WORK REQUIRED
What you return must match the records below exactly, down to each character.

[[ TASK INPUT open ]]

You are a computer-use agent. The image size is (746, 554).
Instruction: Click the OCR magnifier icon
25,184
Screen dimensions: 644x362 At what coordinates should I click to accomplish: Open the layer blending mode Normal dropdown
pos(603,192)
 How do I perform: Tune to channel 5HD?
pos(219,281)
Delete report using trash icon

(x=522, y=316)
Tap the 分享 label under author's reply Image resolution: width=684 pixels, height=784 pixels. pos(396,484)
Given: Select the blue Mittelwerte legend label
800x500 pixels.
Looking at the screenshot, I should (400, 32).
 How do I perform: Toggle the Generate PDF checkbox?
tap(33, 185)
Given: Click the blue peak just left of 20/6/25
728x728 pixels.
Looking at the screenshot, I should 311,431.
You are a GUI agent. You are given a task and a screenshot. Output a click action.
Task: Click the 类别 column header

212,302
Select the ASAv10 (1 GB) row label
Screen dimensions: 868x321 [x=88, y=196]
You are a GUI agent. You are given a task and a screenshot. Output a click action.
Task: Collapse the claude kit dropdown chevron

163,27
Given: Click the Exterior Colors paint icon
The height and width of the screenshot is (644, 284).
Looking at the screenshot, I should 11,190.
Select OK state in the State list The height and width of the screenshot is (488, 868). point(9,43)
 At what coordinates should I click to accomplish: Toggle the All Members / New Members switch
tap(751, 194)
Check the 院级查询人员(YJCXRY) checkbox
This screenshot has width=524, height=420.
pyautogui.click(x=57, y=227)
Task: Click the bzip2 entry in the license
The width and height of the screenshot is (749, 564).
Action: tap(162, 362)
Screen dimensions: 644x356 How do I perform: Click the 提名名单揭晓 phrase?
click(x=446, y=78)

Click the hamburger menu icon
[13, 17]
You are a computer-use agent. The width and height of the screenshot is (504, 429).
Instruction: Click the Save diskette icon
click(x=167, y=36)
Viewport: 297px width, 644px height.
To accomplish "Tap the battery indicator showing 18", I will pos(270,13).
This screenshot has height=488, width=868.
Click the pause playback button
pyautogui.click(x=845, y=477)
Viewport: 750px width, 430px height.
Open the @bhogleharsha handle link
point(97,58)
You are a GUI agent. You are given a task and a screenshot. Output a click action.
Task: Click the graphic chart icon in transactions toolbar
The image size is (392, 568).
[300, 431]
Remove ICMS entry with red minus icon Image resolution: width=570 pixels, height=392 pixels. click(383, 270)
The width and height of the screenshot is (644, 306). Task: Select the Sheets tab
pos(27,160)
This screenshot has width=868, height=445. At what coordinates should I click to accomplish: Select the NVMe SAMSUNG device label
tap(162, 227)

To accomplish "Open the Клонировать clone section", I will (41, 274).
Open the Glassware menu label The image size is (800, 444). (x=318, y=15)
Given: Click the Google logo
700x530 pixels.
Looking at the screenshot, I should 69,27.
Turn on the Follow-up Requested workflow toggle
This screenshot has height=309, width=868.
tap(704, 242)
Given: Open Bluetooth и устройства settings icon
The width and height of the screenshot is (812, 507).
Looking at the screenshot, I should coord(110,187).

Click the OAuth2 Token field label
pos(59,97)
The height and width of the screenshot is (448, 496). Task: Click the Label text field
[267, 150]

[[ TASK INPUT closed ]]

RESPONSE
You are a computer-use agent. The image size is (746, 554).
Instruction: Click the OCR magnifier icon
25,184
Screen dimensions: 644x362 At what coordinates should I click to accomplish: Open the layer blending mode Normal dropdown
pos(603,192)
 How do I perform: Tune to channel 5HD?
pos(219,281)
Delete report using trash icon

(x=522, y=316)
Tap the 分享 label under author's reply Image resolution: width=684 pixels, height=784 pixels. pos(396,484)
Given: Select the blue Mittelwerte legend label
800x500 pixels.
Looking at the screenshot, I should (400, 32).
 How do I perform: Toggle the Generate PDF checkbox?
tap(33, 185)
Given: Click the blue peak just left of 20/6/25
728x728 pixels.
Looking at the screenshot, I should 311,431.
You are a GUI agent. You are given a task and a screenshot. Output a click action.
Task: Click the 类别 column header

212,302
Select the ASAv10 (1 GB) row label
Screen dimensions: 868x321 [x=88, y=196]
You are a GUI agent. You are given a task and a screenshot. Output a click action.
Task: Collapse the claude kit dropdown chevron

163,27
Given: Click the Exterior Colors paint icon
The height and width of the screenshot is (644, 284).
Looking at the screenshot, I should 11,190.
Select OK state in the State list The height and width of the screenshot is (488, 868). point(9,43)
 At what coordinates should I click to accomplish: Toggle the All Members / New Members switch
tap(751, 194)
Check the 院级查询人员(YJCXRY) checkbox
This screenshot has width=524, height=420.
pyautogui.click(x=57, y=227)
Task: Click the bzip2 entry in the license
The width and height of the screenshot is (749, 564).
Action: tap(162, 362)
Screen dimensions: 644x356 How do I perform: Click the 提名名单揭晓 phrase?
click(x=446, y=78)

Click the hamburger menu icon
[13, 17]
You are a computer-use agent. The width and height of the screenshot is (504, 429).
Instruction: Click the Save diskette icon
click(x=167, y=36)
Viewport: 297px width, 644px height.
To accomplish "Tap the battery indicator showing 18", I will pos(270,13).
This screenshot has height=488, width=868.
Click the pause playback button
pyautogui.click(x=845, y=477)
Viewport: 750px width, 430px height.
Open the @bhogleharsha handle link
point(97,58)
You are a GUI agent. You are given a task and a screenshot. Output a click action.
Task: Click the graphic chart icon in transactions toolbar
The image size is (392, 568).
[300, 431]
Remove ICMS entry with red minus icon Image resolution: width=570 pixels, height=392 pixels. click(383, 270)
The width and height of the screenshot is (644, 306). Task: Select the Sheets tab
pos(27,160)
This screenshot has width=868, height=445. At what coordinates should I click to accomplish: Select the NVMe SAMSUNG device label
tap(162, 227)

To accomplish "Open the Клонировать clone section", I will (41, 274).
Open the Glassware menu label The image size is (800, 444). (x=318, y=15)
Given: Click the Google logo
700x530 pixels.
Looking at the screenshot, I should 69,27.
Turn on the Follow-up Requested workflow toggle
This screenshot has height=309, width=868.
tap(704, 242)
Given: Open Bluetooth и устройства settings icon
The width and height of the screenshot is (812, 507).
Looking at the screenshot, I should coord(110,187).

Click the OAuth2 Token field label
pos(59,97)
The height and width of the screenshot is (448, 496). Task: Click the Label text field
[267, 150]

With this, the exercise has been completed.